The Office of the President of Ukraine () (formerly Administration of the President of Ukraine, ) is a standing advisory body set up by the President of Ukraine pursuant to clause 28, Article 106 of the Constitution of Ukraine. The duties of the Office are to provide administrative, legal, consultative, advisory, media, analytical and other assistance and support to the President when exercising authorities established by the Constitution of Ukraine.

Overview
After Ukraine declared independence in 1991, President Leonid Kravchuk established the Administration of the President on 13 December as an advisory body to the President (the Ukrainian SSR formally ceased to exist on 26 December 1991). The Administration is headquartered on 11 Bankova in Kyiv.

President Leonid Kuchma kept the name Administration for the period of his two terms in office. 

Under President Yushchenko, the administration was reorganized into the Secretariat on 24 January 2005 in accordance with Clause 28 of Article 106 of the Constitution of Ukraine. 

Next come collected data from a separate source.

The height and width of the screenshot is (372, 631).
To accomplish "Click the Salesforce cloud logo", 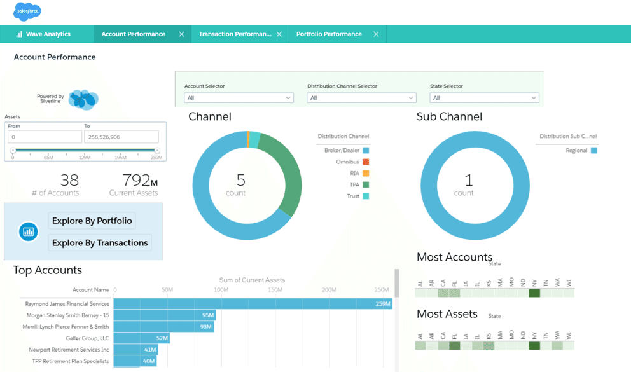I will 26,11.
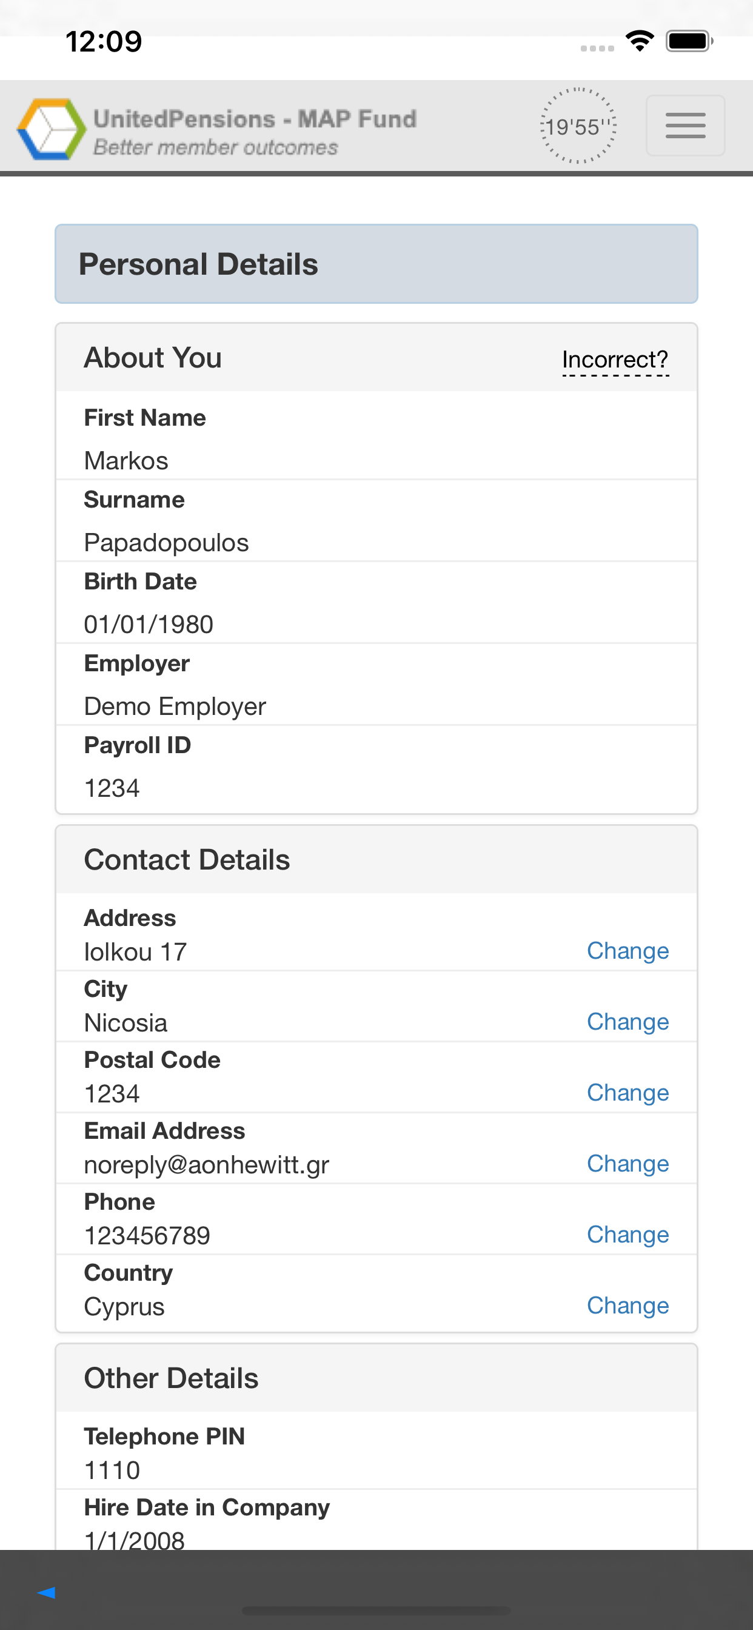The width and height of the screenshot is (753, 1630).
Task: Change the Address Iolkou 17
Action: point(627,950)
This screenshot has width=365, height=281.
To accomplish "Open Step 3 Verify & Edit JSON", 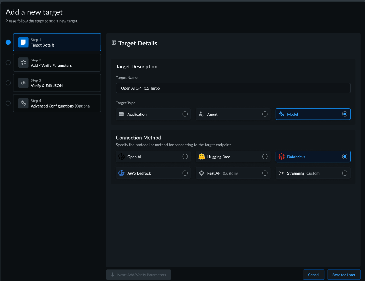I will [x=57, y=83].
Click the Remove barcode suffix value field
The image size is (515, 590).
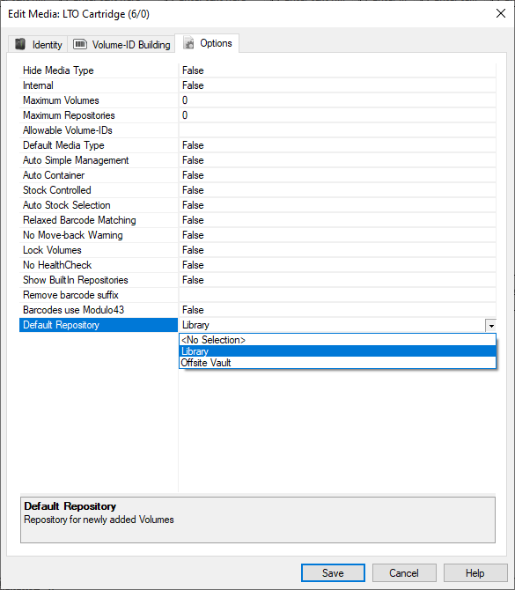click(x=337, y=295)
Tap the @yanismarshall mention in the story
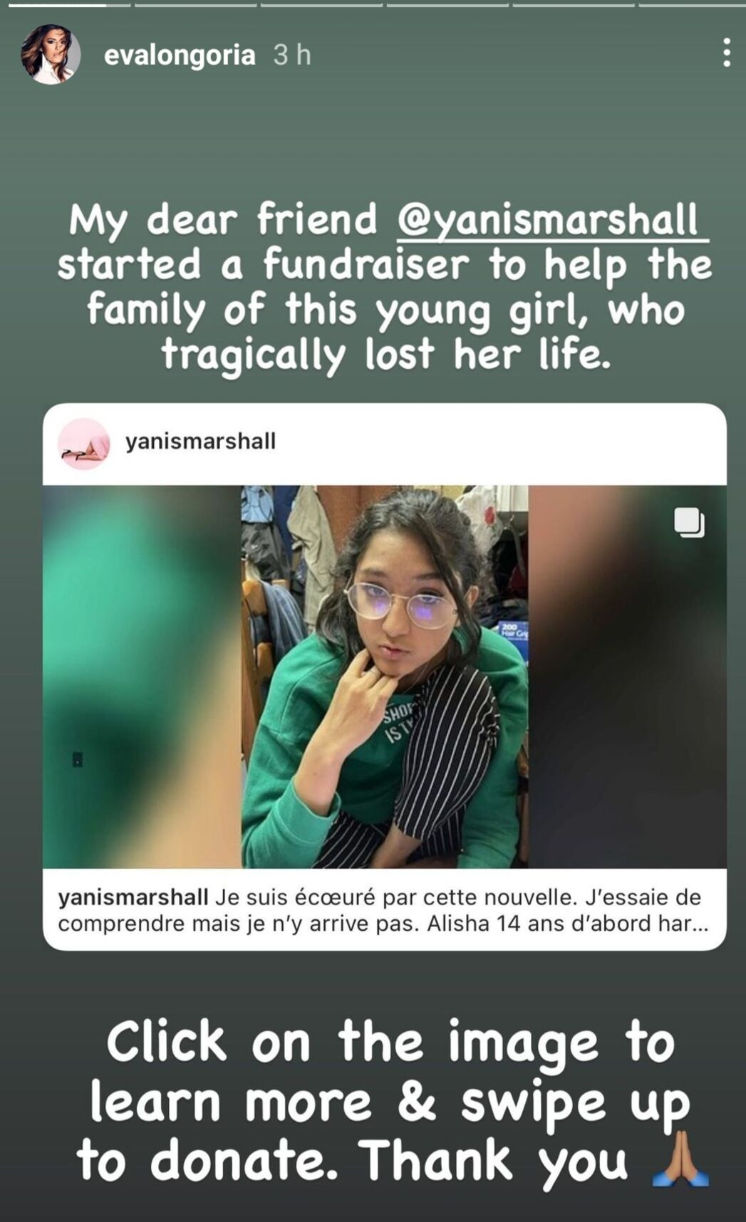Screen dimensions: 746x1222 (552, 219)
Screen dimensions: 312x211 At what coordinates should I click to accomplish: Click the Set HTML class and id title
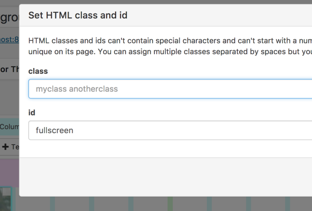point(78,16)
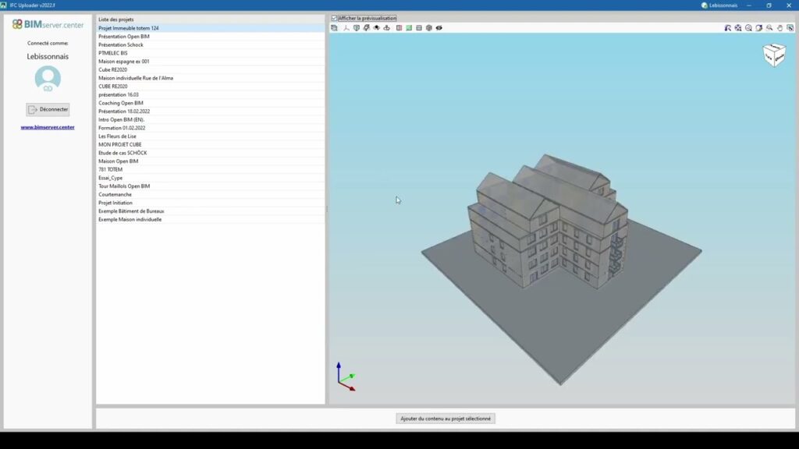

President Viktor Yanukovych restored the name Administration of the President of Ukraine on 25 February 2010. On 20 June 2019 President Volodymyr Zelenskyy signed a decree that transformed the Presidential Administration of Ukraine into the Office of the President of Ukraine.

The Office consists of the Head of the Office of the President of Ukraine, Deputies of the Head, Chief of Staff, First Assistant to the President, Advisors, Authorized Advisors, Press Secretary, Representatives of the President, Cabinet of the President, Cabinet of the Head of the Office, Services, Directorates, and Departments.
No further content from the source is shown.